# Problem statement:
The answer must be an exact transcription of the lines below from the first through the one containing "Given: Open the Postcode filter dropdown", with the pictures left out; please add nothing else.

# Data in this exercise:
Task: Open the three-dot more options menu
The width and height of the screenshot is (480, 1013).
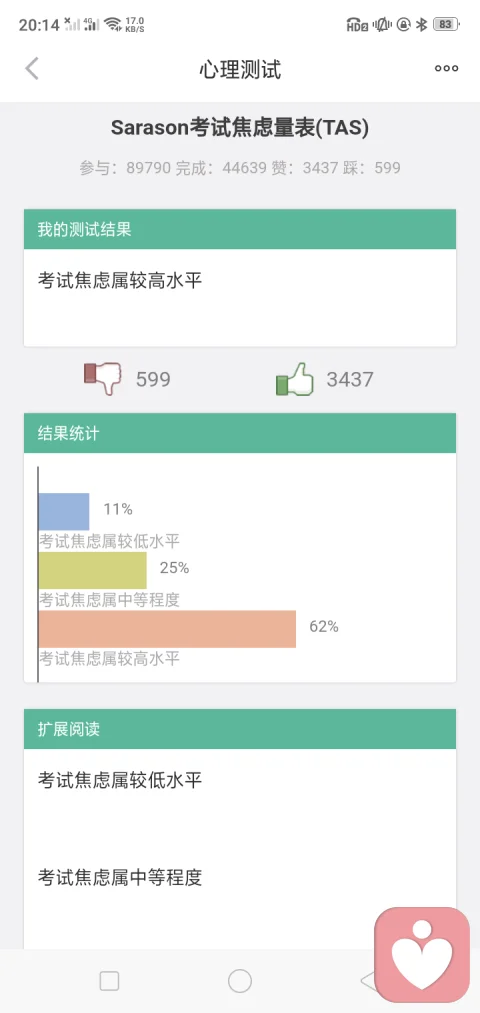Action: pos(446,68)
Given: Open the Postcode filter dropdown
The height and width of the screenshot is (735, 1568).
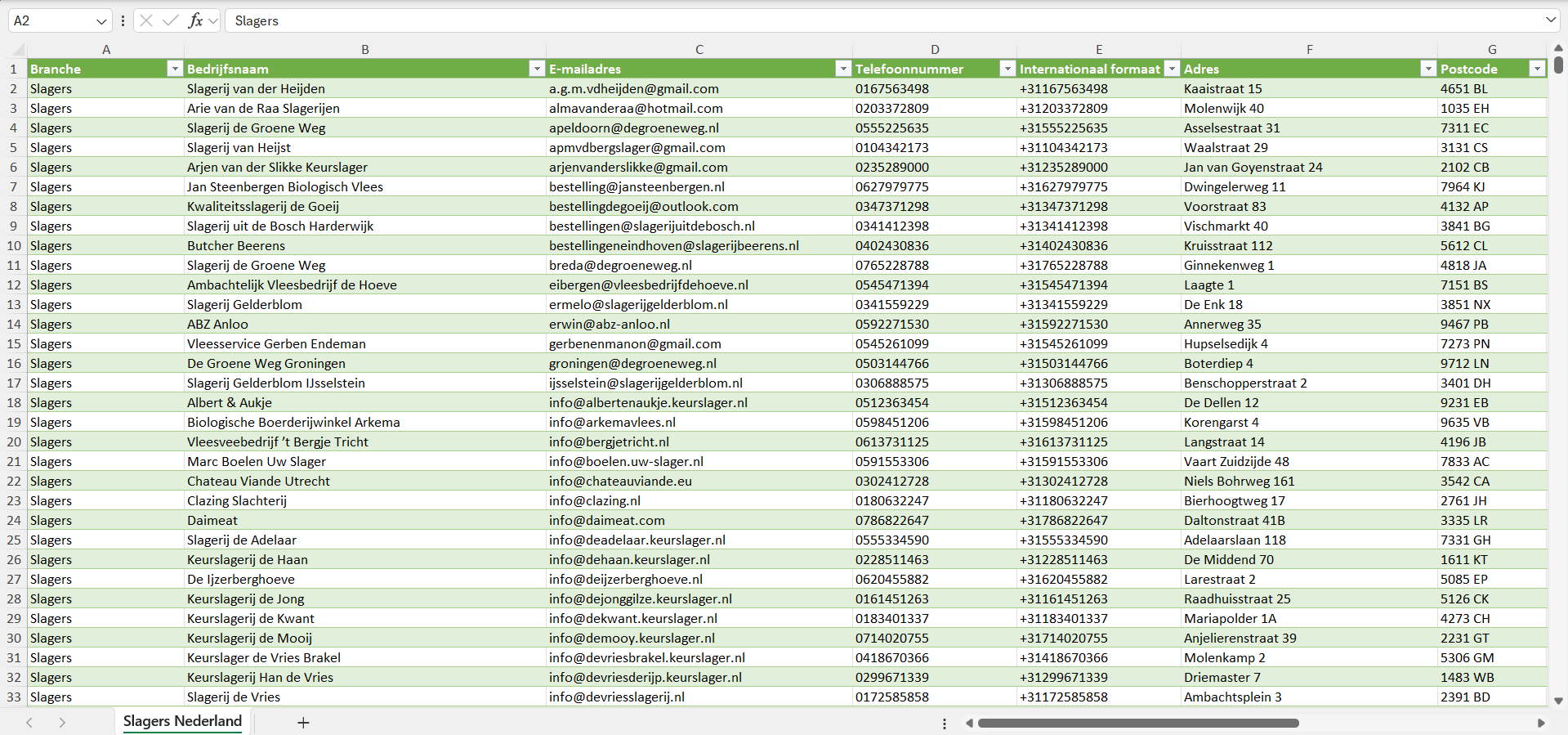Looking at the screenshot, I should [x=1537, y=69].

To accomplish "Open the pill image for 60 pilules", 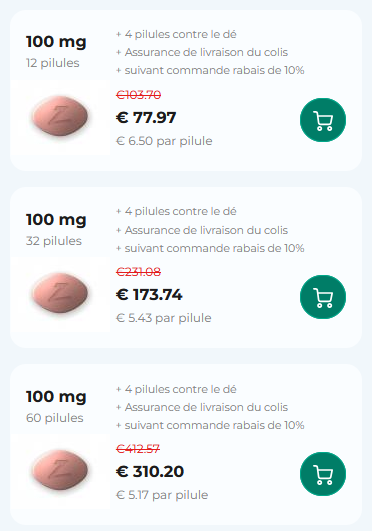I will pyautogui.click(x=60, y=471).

# Answer to this problem:
Task: Open the three-dot more options menu
The width and height of the screenshot is (480, 1013).
Action: pos(446,68)
Given: Open the Postcode filter dropdown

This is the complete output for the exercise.